On this day in 1866, Anne Sullivan, the teacher who helped educate Helen Keller, was born in Feeding Hills, Mass. When Keller was 19-months old, she became very ill, possibly with meningitis or scarlet fever; the brief illness left her blind and deaf with limited ability to communicate with others.
Sullivan began teaching Keller by spelling words into her palm. Initially, the finger-spelling technique meant nothing to the frustrated pupil until the ingenious teacher spelled the word “water” into one of Helen’s palms while running water over her other hand: It was then that Keller understood the concept of sign language and its relationship to the objects around her. Sullivan went on to be known as the “miracle worker,” a moniker coined by Mark Twain.

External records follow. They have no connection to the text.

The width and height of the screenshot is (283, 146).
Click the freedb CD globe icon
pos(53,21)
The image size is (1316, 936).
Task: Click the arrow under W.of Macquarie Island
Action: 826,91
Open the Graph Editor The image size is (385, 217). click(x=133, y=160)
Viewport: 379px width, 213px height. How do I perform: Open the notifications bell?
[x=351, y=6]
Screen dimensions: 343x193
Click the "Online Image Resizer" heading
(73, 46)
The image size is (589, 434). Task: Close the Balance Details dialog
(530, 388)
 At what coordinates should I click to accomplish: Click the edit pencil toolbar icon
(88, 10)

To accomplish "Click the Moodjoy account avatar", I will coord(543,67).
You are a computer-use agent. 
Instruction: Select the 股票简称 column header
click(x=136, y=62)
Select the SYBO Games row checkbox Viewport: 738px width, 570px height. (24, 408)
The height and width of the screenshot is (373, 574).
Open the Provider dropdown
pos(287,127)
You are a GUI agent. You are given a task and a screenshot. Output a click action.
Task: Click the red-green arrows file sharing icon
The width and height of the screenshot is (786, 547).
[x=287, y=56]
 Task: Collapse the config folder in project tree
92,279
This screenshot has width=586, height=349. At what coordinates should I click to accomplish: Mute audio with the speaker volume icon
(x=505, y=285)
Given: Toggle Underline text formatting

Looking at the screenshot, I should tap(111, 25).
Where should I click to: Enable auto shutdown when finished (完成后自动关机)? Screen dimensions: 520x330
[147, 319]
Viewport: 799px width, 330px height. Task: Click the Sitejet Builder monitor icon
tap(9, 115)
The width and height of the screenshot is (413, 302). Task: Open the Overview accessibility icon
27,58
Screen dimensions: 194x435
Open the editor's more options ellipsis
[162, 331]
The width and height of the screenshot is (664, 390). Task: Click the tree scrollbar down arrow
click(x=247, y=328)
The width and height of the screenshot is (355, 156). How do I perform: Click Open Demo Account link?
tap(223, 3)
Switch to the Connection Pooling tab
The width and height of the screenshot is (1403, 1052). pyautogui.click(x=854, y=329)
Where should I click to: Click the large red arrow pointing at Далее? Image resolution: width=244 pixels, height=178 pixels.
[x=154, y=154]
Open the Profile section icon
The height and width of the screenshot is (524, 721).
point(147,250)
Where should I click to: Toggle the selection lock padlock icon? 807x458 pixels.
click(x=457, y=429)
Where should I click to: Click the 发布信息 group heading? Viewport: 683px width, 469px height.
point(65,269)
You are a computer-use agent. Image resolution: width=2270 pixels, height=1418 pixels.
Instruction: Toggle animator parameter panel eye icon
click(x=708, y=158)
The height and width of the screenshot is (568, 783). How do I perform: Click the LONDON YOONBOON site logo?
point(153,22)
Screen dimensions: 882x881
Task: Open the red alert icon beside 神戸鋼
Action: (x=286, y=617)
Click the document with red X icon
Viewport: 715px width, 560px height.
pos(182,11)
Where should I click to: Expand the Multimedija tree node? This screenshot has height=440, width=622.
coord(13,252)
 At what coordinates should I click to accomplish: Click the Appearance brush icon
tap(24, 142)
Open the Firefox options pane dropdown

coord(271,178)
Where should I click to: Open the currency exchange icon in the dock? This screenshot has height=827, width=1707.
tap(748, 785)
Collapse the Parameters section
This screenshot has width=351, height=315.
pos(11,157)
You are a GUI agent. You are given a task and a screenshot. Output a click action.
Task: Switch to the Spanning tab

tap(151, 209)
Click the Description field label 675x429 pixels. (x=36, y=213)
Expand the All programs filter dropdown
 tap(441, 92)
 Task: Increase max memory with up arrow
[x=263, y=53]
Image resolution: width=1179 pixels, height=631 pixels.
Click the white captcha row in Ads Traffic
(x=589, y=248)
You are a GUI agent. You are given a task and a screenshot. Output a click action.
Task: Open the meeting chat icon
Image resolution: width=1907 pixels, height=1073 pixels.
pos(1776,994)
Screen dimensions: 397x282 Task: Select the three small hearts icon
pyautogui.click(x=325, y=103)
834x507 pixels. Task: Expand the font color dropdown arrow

As a result of Sullivan’s teachings, Keller eventually learned to read, write and speak. She went on to graduate from college, become a public speaker, pen 12 books and mature into an advocate for racial and sexual equality and the Socialist party. She met every U.S. president from Grover Cleveland to Lyndon B. Johnson, and has even been credited with introducing the Akita, a Japanese dog breed, to the United States, thanks to the two dogs she received as gifts from the Japanese government in the 1930s.
Sullivan passed away in 1936, and Keller died at the age of 87 in June 1968. Their ashes currently rest together at the Washington National Cathedral in Washington, D.C.